2

If range of $ f(x)$ is$[-1,1]$,then what is the range of function $g(x)=\frac{e^{f(x)}-e^{|f(x)|}}{e^{f(x)}+e^{|f(x)|}}$?

My attempt:As $-1\leq f(x)\leq 1\Rightarrow 0\leq |f(x)|\leq 1 $

Therefore $e^{-1}\leq e^{f(x)} \leq e$ and $1\leq e^{|f(x)|} \leq e$

$e^{-1}-1\leq e^{f(x)}-e^{|f(x)|} \leq 0$

$e^{-1}+1\leq e^{f(x)}+e^{|f(x)|} \leq 2e$

I could not solve further to get the answer.Can someone help me get the answer?I will really appreciate that.

Brahmagupta
  • 4,204

3 Answers3

3

Write \begin{align*} & g(x) = \frac{e^{f(x)} - e^{\left|f(x)\right|}}{e^{f(x)} + e^{\left|f(x)\right|}} \\ = & \frac{e^{f(x)} + e^{\left|f(x)\right|} - 2e^{\left|f(x)\right|}}{e^{f(x)} + e^{\left|f(x)\right|}} \\ = & 1 - 2\frac{e^{\left|f(x)\right|}}{e^{f(x)} + e^{\left|f(x)\right|}} \\ = & 1 - \frac{2}{e^{f(x) - \left|f(x)\right|} + 1}. \end{align*} In addition, $-1 \leq f(x) \leq 1$ implies that $$ -2\leq f(x) - \left|f(x)\right| \leq 0.$$ Therefore, by the monotonicity of the function, we have $$g(x) \in \left[1 - \frac{2}{e^{-2} + 1}, 1 - \frac{2}{e^{0} + 1}\right].$$


Details on why $-2 \leq f(x) - \left|f(x)\right| \leq 0$.

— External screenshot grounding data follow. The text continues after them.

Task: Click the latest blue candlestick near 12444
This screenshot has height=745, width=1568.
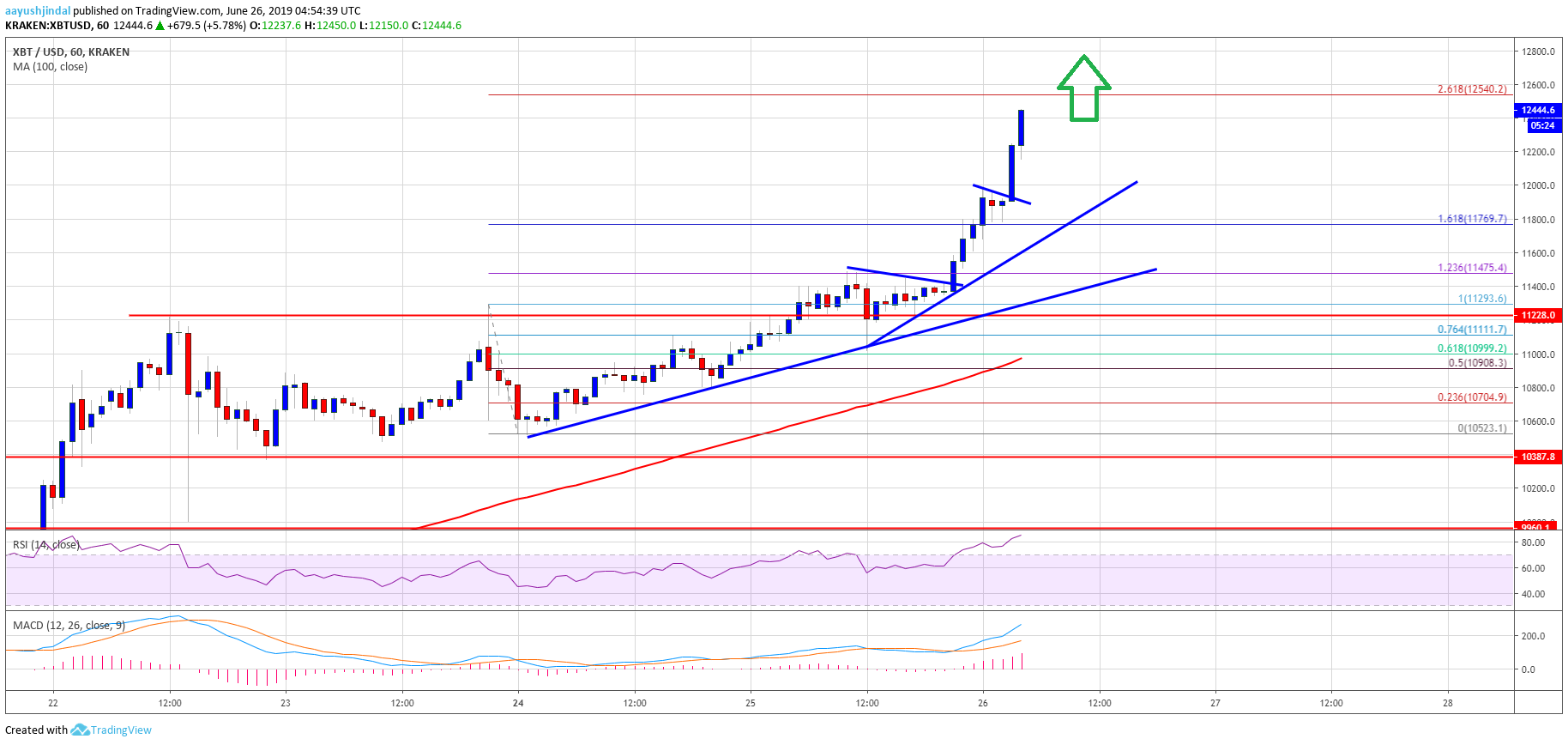Action: (1022, 128)
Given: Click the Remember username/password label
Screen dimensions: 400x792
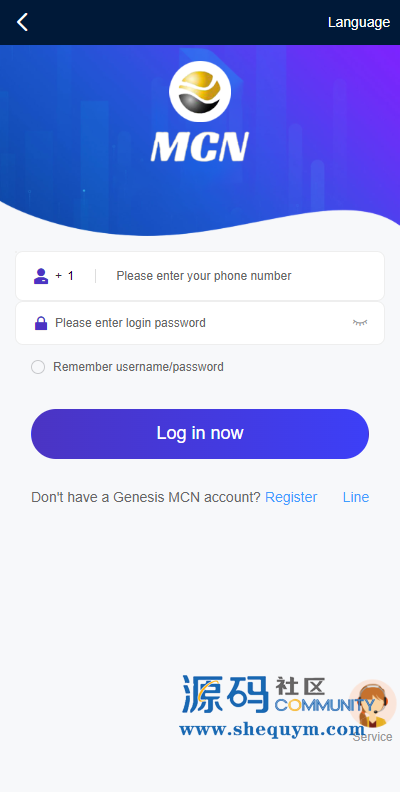Looking at the screenshot, I should (138, 367).
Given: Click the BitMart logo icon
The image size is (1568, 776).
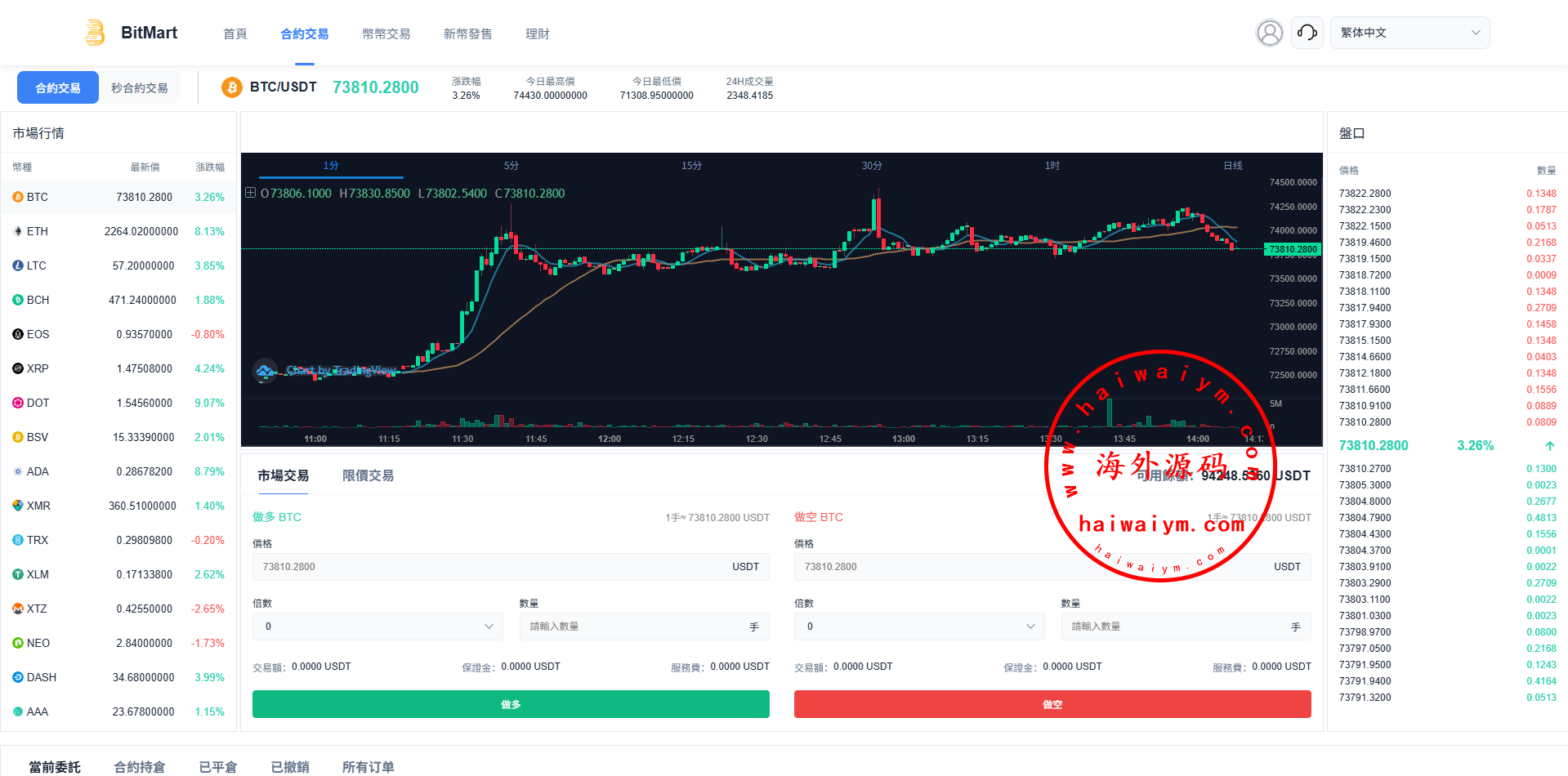Looking at the screenshot, I should coord(95,33).

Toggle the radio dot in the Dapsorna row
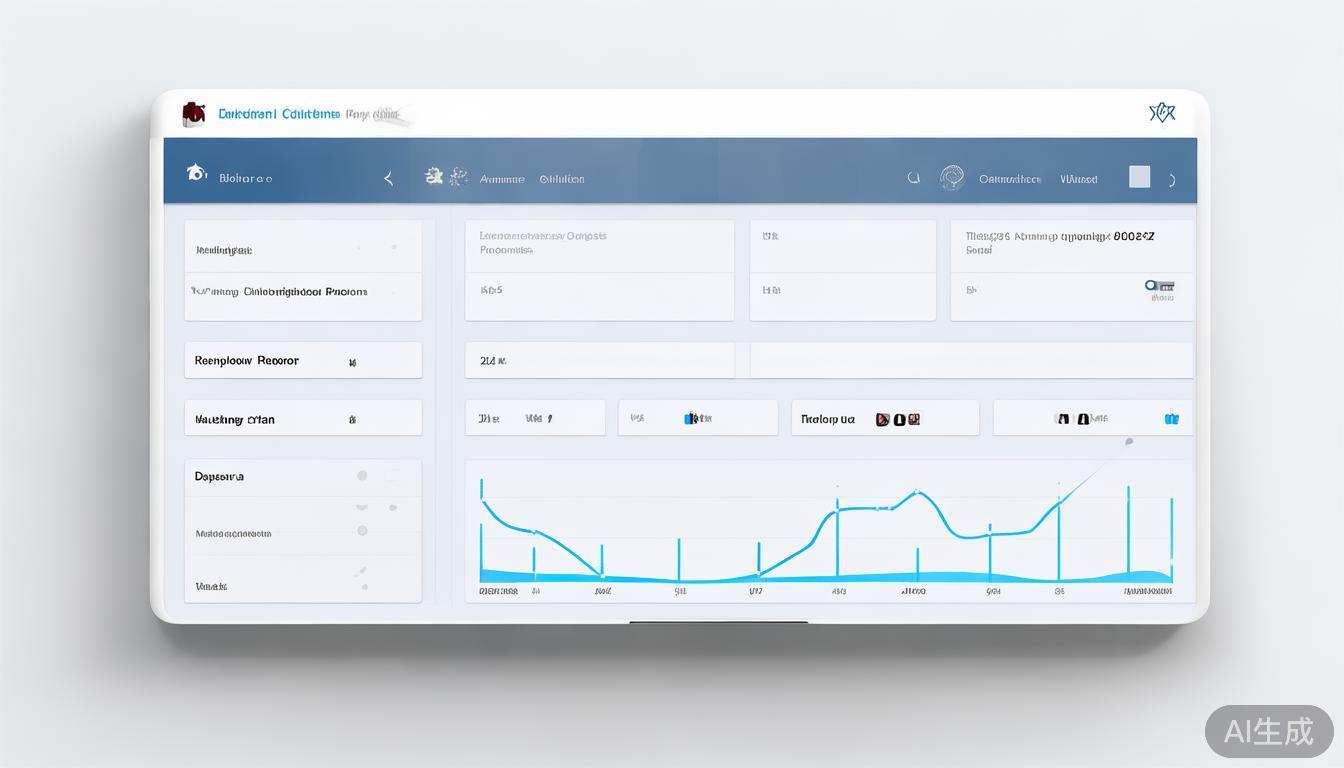(362, 476)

On one hand, $a \leq \left|a\right|$ for every real number $a$, hence $f(x) - \left|f(x)\right| \leq 0$, and the equality can be attained at, for example, $x_0$ such that $f(x_0) = 1$.

On the other hand, by triangle inequality and the fact that $\left|f(x)\right| \leq 1$: $$\left|f(x) - \left|f(x)\right|\right| \leq \left|f(x)\right| + \left|f(x)\right| \leq 1 + 1 = 2,$$ it then follows that $f(x) - \left|f(x)\right| \geq -2$, and the equality can be attained at, for example, at $x_1$ such that $f(x_1) = -1$.

Zhanxiong
  • 14,040
1

When $f$ is positive, i.e. When $0\leq f(x)\leq 1$ we can dispense with the modulus signs, so $g(x)$ is identically zero.

When $f$ is negative, i.e. When $-1\leq f(x)<0$ we can replace the modulus signs with minus signs and get $$g(x)=\frac{e^f-e^{-f}}{e^f+e^{-f}}=\tanh(f(x))$$

So the range of $g(x)$ is $\tanh(-1)\leq g(x) \leq 0$

David Quinn
  • 34,121
0

If you break out e^(f(x)) in both the numerator and denominator you can cancel it, leaving sgn(f(x)) in g(x). Now, since sgn(f(x)) can only attain two values (-1 or +1), you can see that also the range of g(x) has to be two values.